Can I claim 50% HRA exemption for Hyderabad in my AY 2026-27 ITR?

No. AY 2026-27 corresponds to FY 2025-26, during which the old Income Tax Rules applied. Hyderabad was in the 40% city category for FY 2025-26. The 50% rate for Hyderabad applies only from FY 2026-27, which you will report in your AY 2027-28 ITR. Applying 50% in AY 2026-27 would be an incorrect claim and could be disallowed during processing.

Does HRA apply under the new tax regime for FY 2025-26?

No. HRA exemption under Section 10(13A) is completely disallowed under the new concessional tax regime introduced under Section 115BAC. If you opted for the new regime for FY 2025-26, you cannot claim any HRA exemption regardless of rent paid or city of residence.

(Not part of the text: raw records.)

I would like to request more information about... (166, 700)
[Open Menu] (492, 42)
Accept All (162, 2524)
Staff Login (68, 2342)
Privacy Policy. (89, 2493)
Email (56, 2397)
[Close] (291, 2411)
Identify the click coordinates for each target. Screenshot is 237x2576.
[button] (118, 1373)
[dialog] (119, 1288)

The exemption is available only if you opted for the old tax regime.

What documents do I need to claim HRA exemption?

You need monthly rent receipts with landlord signature and property address, a registered or notarised rent agreement, landlord's PAN (mandatory if annual rent exceeds ₹1,00,000), and proof of payment (bank transfers are preferred over cash). Under Income Tax Rules 2026, you must also be prepared to declare the landlord's name, PAN, and your relationship with them in the ITR form.

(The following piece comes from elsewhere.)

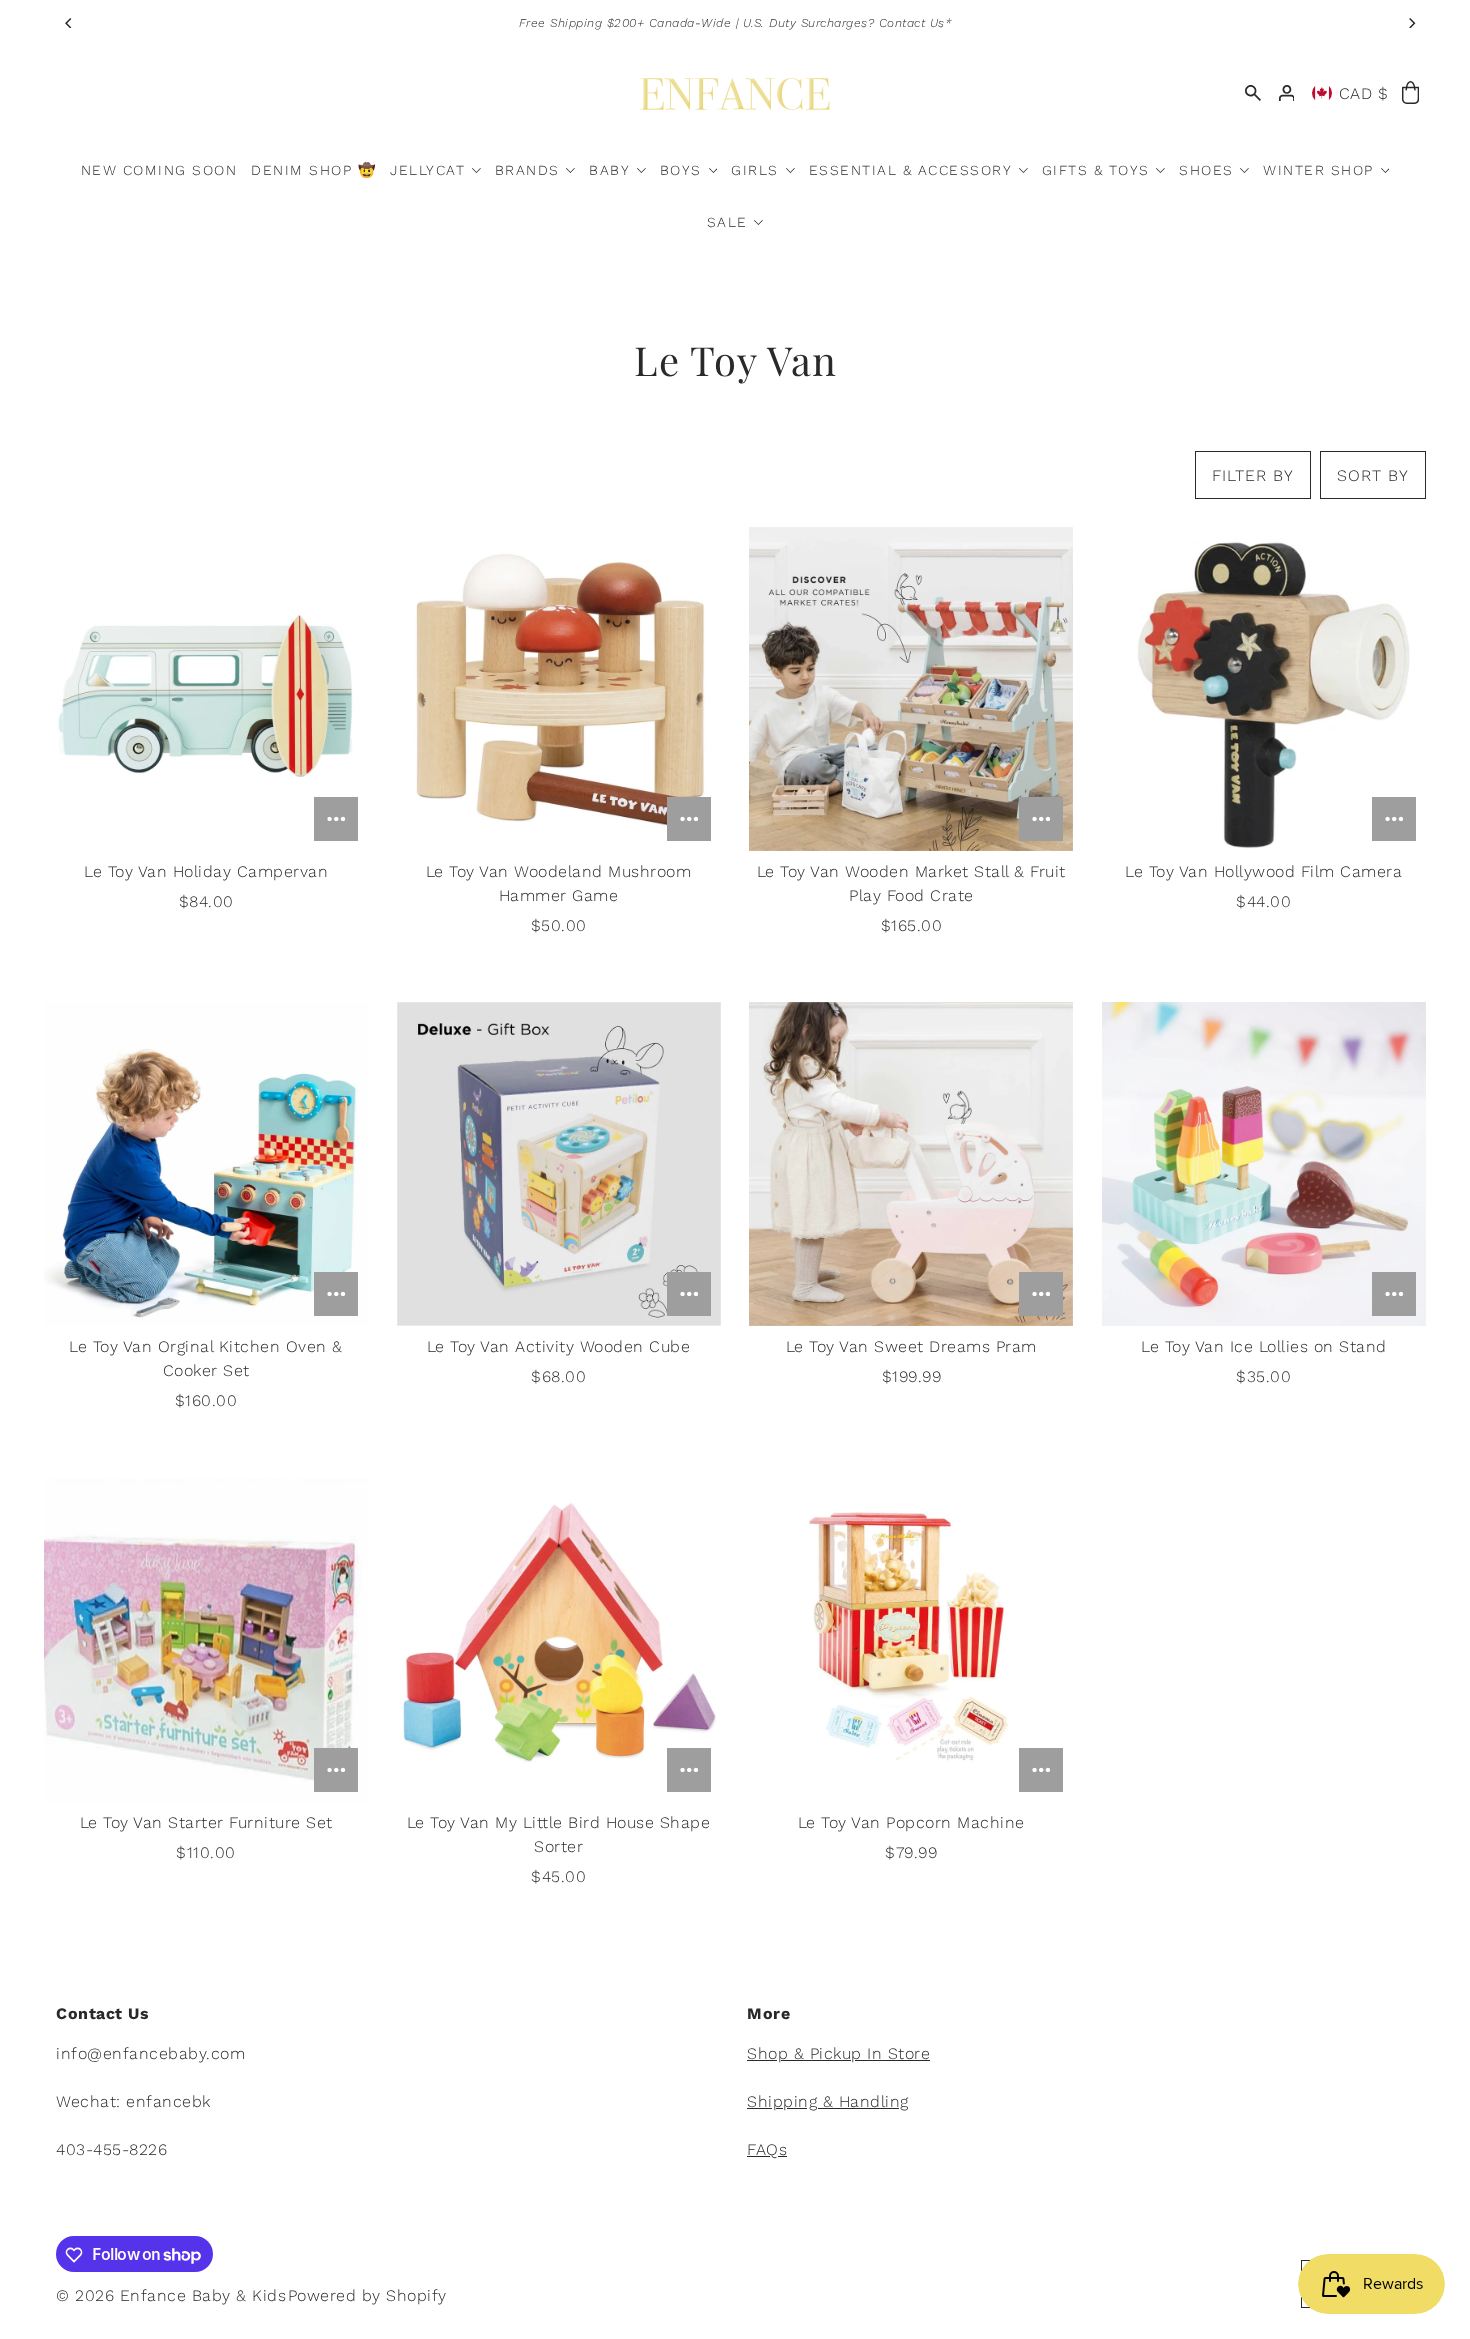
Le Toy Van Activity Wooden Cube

My employer does not pay HRA. Can I still claim rent deduction?

If your employer does not provide HRA as a salary component, Section 10(13A) exemption is not available to you. However, self-employed individuals and salaried employees who do not receive HRA can claim a deduction under Section 80GG for rent paid, subject to conditions: you must not own any residential property, must be paying rent, and must file Form 10BA. The Section 80GG deduction is capped at ₹5,000 per month, 25% of adjusted total income, or actual rent minus 10% of adjusted total income — whichever is least.

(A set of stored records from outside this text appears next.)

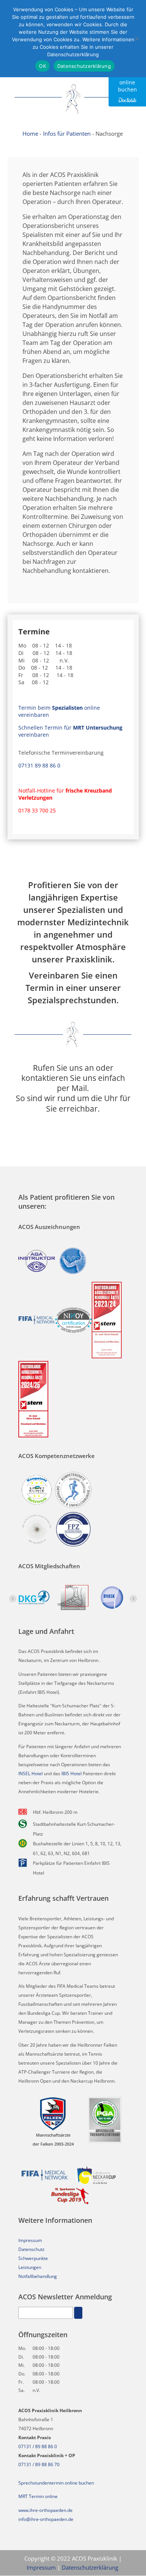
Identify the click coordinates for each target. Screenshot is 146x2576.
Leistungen (29, 2267)
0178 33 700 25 (37, 810)
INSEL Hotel (30, 1773)
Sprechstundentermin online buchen (56, 2483)
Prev (12, 1598)
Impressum (30, 2240)
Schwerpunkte (33, 2258)
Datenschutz (31, 2249)
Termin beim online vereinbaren (59, 711)
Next (133, 1598)
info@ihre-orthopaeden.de (45, 2519)
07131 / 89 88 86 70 (39, 2464)
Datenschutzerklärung (90, 2567)
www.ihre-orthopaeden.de (45, 2510)
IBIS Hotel (71, 1773)
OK (42, 66)
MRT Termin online (38, 2496)
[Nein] (136, 38)
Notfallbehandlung (37, 2276)
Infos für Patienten (67, 133)
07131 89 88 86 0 (39, 765)
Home (30, 133)
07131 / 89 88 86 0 (37, 2446)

Sources: Income Tax Act, 1961 — Section 10(13A); Income Tax Rules, 1962 — Rule 2A as amended by Income Tax Rules 2026 (effective April 1, 2026); CBDT Notification amending Rule 2A and ITR forms for AY 2027-28; Income Tax Department FAQ on HRA and Section 115BAC. Readers should verify computation against their specific salary structure and confirm city categorisation with a qualified Chartered Accountant before filing.